Council pushes for analysis of fishing in Marine Monuments

ilaoa

The Western Pacific Regional Fishery Management Council took another step toward restoring sustainable commercial fishing in waters within several Pacific marine national monuments, considered pristine when they were established.

The Council directed its staff to continue analyzing existing regulations in the Pacific Islands Heritage, Rose Atoll, Marianas Trench and Papahānaumokuākea Marine National Monuments (MNMs), with a final recommendation planned for consideration at its March 2026 meeting.

Recent presidential directives have instructed federal agencies to identify ways to reduce regulatory burdens and expand opportunities for commercial fishing in monument waters. In response, the Council is preparing a range of options aimed at returning commercial fishing to these areas under sustainable management.

“Prior to the establishment of the monument in 2009, we stewarded our own waters. With the monument, only the feds are in charge and no one else has a say,” said Council member Nathan Ilaoa, director of American Samoa’s Department of Marine and Wildlife Resources. “This initiative before the Council provides an opportunity to talk about how the people want to manage their resources rather, than being told what to do by the feds,” he said.

> WORK TASK A: According to the article on marine monument fishing, at which meeting does the Council plan to consider a final recommendation?
> WORK TASK B: Copy out the passage from the article on marine monument fishing, starting at "The Council directed" and ending at "under sustainable management.".
The listing after the article on marine monument fishing is separate material.

> EXTRACTED RECORDS:
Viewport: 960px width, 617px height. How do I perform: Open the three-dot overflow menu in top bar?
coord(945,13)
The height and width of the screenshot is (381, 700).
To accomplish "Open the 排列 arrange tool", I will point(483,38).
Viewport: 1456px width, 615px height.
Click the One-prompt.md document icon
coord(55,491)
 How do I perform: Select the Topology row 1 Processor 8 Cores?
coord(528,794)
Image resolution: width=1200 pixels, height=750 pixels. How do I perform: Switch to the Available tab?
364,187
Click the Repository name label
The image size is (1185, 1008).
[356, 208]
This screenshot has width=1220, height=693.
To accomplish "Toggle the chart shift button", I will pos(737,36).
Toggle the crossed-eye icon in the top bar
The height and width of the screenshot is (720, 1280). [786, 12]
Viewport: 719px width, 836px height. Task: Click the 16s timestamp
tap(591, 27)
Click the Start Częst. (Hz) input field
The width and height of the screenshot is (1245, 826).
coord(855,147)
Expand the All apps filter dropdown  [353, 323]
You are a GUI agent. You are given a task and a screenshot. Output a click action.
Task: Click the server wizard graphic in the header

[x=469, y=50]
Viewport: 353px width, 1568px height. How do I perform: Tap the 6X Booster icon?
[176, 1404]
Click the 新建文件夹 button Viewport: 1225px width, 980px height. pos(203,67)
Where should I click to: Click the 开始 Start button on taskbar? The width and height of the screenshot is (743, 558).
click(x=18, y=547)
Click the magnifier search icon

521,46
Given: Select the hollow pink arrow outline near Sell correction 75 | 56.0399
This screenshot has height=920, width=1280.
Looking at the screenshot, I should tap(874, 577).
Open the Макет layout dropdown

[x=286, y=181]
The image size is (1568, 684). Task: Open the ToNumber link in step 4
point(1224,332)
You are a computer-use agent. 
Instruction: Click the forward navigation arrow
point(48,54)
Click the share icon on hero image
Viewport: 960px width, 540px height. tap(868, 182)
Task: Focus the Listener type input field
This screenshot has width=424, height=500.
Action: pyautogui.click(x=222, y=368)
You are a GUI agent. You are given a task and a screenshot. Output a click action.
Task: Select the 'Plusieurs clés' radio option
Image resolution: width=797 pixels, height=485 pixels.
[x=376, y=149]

> RESPONSE AREA A: Its March 2026 meeting.

> RESPONSE AREA B:
The Council directed its staff to continue analyzing existing regulations in the Pacific Islands Heritage, Rose Atoll, Marianas Trench and Papahānaumokuākea Marine National Monuments (MNMs), with a final recommendation planned for consideration at its March 2026 meeting.

Recent presidential directives have instructed federal agencies to identify ways to reduce regulatory burdens and expand opportunities for commercial fishing in monument waters. In response, the Council is preparing a range of options aimed at returning commercial fishing to these areas under sustainable management.